The Sweet Makers ep.1

Four modern confectioners recreate the treats of the past, from a Tudor sugar banquet to giant Easter eggs, and discover the roots of our national sweet tooth.


Four modern-day confectioners step back in time to discover what life was like for their Tudor predecessors. They explore how our national sweet tooth developed as the tables of the aristocracy now boasted fantastic displays of sugarcraft to show off their wealth and status. The sweetmakers also explore the negative side of the introduction of sugar to the Tudor lifestyle, including the impact on teeth and fuelling our involvement in the most shameful chapters in British history - the slave trade.

Guided by food historian Dr Annie Gray and social historian Emma Dabiri, our modern professionals are entering the world of the 16th-century confectioner - a time when sugar was believed to have medicinal qualities and was so valuable it was kept under lock and key. Sugar was the preserve of the elite so every dish the team makes forms part of an elaborate aristocratic sugar banquet.

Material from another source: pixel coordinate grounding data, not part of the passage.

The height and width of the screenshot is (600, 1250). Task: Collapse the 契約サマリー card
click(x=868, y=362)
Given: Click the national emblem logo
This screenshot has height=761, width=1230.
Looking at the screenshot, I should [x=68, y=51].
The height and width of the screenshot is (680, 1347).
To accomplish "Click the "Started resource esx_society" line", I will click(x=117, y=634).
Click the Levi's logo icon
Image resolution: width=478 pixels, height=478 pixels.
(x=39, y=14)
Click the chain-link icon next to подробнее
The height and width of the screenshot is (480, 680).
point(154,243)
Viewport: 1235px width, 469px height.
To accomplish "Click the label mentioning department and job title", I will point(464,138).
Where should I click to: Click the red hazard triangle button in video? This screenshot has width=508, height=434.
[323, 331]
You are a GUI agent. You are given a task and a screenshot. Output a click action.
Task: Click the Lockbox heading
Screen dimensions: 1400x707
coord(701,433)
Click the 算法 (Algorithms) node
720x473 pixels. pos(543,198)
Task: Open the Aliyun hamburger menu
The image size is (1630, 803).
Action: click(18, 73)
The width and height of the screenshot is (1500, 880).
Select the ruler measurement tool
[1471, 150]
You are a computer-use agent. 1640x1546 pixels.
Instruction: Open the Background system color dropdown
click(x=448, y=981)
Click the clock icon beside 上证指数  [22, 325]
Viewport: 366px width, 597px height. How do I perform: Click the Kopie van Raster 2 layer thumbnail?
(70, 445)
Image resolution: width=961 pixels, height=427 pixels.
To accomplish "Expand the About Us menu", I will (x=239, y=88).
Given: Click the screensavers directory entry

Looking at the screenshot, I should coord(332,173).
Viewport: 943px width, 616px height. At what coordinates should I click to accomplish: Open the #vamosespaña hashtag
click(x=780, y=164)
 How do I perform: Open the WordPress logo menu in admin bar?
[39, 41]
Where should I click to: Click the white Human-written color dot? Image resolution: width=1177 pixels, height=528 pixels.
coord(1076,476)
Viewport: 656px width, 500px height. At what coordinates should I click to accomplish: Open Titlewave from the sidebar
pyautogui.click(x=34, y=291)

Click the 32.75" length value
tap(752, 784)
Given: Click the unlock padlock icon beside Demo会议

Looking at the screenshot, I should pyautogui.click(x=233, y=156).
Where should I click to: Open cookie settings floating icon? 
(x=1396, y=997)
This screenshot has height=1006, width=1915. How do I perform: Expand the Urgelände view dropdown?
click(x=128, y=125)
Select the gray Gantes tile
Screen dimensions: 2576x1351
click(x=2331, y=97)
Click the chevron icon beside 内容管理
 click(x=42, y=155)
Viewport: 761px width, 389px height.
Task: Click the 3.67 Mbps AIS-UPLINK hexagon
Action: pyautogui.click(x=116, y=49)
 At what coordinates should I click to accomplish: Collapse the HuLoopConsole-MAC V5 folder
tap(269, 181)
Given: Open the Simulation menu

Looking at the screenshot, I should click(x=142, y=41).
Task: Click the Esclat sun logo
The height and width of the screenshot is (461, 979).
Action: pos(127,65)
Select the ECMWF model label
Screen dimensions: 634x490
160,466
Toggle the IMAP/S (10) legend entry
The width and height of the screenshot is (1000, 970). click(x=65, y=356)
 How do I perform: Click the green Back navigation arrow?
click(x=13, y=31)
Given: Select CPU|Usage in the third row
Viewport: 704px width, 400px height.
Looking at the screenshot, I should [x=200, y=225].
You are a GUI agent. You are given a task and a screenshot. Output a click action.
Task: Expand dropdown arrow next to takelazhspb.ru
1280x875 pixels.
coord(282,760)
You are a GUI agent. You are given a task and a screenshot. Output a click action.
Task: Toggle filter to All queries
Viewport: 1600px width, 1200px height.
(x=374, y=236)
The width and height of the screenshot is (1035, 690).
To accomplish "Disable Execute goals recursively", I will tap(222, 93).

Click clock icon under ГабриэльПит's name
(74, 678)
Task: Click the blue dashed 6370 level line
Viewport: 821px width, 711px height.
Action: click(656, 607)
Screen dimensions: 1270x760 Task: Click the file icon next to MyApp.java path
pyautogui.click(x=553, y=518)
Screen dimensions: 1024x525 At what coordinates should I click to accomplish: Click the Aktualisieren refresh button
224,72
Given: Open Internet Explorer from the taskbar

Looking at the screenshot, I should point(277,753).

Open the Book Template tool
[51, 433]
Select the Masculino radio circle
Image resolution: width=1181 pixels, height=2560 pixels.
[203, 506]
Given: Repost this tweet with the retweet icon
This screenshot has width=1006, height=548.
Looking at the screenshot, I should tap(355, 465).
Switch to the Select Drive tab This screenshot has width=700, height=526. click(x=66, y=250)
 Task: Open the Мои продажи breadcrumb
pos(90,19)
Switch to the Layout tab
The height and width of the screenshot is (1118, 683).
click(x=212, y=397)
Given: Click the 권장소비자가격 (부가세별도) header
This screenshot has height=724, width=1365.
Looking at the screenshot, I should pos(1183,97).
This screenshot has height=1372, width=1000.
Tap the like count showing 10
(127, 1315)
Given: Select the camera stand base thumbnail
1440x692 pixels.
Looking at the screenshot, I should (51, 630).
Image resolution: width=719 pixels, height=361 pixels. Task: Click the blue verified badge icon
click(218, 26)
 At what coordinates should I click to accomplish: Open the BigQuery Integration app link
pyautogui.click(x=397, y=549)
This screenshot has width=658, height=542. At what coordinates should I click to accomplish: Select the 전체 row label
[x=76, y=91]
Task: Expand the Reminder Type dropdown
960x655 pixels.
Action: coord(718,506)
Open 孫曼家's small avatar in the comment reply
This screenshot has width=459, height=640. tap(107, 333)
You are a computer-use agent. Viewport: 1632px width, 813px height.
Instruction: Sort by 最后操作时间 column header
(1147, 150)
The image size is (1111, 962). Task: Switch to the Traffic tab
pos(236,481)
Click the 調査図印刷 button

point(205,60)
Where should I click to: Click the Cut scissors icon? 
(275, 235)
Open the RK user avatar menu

Our confectioners are chocolatier Paul A Young, wedding cake designer Cynthia Stroud, sweet consultant Andy Baxendale and chocolatier Diana Short. They spend four days using original recipes, ingredients and equipment to create dishes that haven't been made, let alone tasted, for hundreds of years.

Their final lavish sugar banquet includes candied roses (believed to cure gonorrhea), a sweet candied root that was considered to be a Tudor aphrodisiac, sugar plates and goblets, gorgeously decorated marzipan and a spectacular model banqueting house made entirely of sugar.